JS Shim: `babel-plugin-react-compiler-rust`

Package Structure

compiler/packages/babel-plugin-react-compiler-rust/
    package.json
    tsconfig.json
    src/
        index.ts          # Babel plugin entry point (main export)
        BabelPlugin.ts    # Program visitor, pre-filter, bridge call
        prefilter.ts      # Name-based React function detection
        bridge.ts         # NAPI invocation, JSON serialization
        scope.ts          # Babel scope → ScopeInfo extraction (from rust-port-0002)
        options.ts        # Option resolution (pre-resolve JS-only options)

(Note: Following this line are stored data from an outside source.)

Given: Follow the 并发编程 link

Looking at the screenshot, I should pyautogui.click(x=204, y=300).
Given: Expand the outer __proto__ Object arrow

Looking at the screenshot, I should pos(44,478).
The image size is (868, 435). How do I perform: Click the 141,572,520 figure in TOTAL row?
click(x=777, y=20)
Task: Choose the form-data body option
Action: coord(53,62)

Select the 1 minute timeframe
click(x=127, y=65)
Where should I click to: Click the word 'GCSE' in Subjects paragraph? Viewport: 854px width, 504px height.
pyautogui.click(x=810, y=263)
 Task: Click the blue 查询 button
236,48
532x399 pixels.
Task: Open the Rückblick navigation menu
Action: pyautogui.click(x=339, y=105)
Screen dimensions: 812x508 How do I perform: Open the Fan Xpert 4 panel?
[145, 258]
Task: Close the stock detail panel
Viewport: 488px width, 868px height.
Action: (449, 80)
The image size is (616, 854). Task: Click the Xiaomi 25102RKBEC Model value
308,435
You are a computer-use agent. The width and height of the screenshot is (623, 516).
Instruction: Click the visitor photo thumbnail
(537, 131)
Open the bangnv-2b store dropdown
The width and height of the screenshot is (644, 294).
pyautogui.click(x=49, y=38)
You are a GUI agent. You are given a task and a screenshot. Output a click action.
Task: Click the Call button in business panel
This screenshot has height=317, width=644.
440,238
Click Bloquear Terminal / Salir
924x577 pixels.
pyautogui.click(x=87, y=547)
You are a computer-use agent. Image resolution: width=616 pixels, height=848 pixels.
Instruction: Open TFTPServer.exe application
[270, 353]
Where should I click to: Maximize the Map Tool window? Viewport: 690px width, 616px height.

`BabelPlugin.ts` — Babel Plugin Entry Point

import type * as BabelCore from '@babel/core';
import {hasReactLikeFunctions} from './prefilter';
import {compileWithRust} from './bridge';
import {extractScopeInfo} from './scope';
import {resolveOptions, type PluginOptions} from './options';

export default function BabelPluginReactCompilerRust(
    _babel: typeof BabelCore,
): BabelCore.PluginObj {
    return {
        name: 'react-compiler-rust',
        visitor: {
            Program: {
                enter(prog, pass): void {
                    const filename = pass.filename ?? null;

                    // Step 1: Resolve options (pre-resolve JS-only values)
                    const opts = resolveOptions(pass.opts, pass.file, filename);

                    // Step 2: Quick bail — should we compile this file at all?
                    if (!opts.shouldCompile) {
                        return;
                    }

                    // Step 3: Pre-filter — any potential React functions?
                    if (!hasReactLikeFunctions(prog)) {
                        return;
                    }

                    // Step 4: Extract scope info
                    const scopeInfo = extractScopeInfo(prog);

                    // Step 5: Call Rust compiler
                    const result = compileWithRust(
                        prog.node,
                        scopeInfo,
                        opts,
                        pass.file.ast.comments ?? [],
                    );

                    // Step 6: Forward logger events
                    if (pass.opts.logger && result.events) {
                        for (const event of result.events) {
                            pass.opts.logger.logEvent(filename, event);
                        }
                    }

                    // Step 7: Handle result
                    if (result.kind === 'error') {
                        // panicThreshold triggered — throw
                        const err = new Error(result.error.reason);
                        // Attach details for CompilerError compatibility
                        (err as any).details = result.error.details;
                        throw err;
                    }

                    if (result.ast != null) {
                        // Replace the entire program body with Rust's output
                        prog.replaceWith(result.ast);
                        prog.skip(); // Don't re-traverse
                    }
                },
            },
        },
    };
}

`prefilter.ts` — Name-Based Pre-Filter

The pre-filter is intentionally loose. It checks only whether any function in the program has a name that could be a React component or hook. False positives (like ParseURL or FormatDate) are acceptable — Rust will quickly determine these aren't React functions and return null.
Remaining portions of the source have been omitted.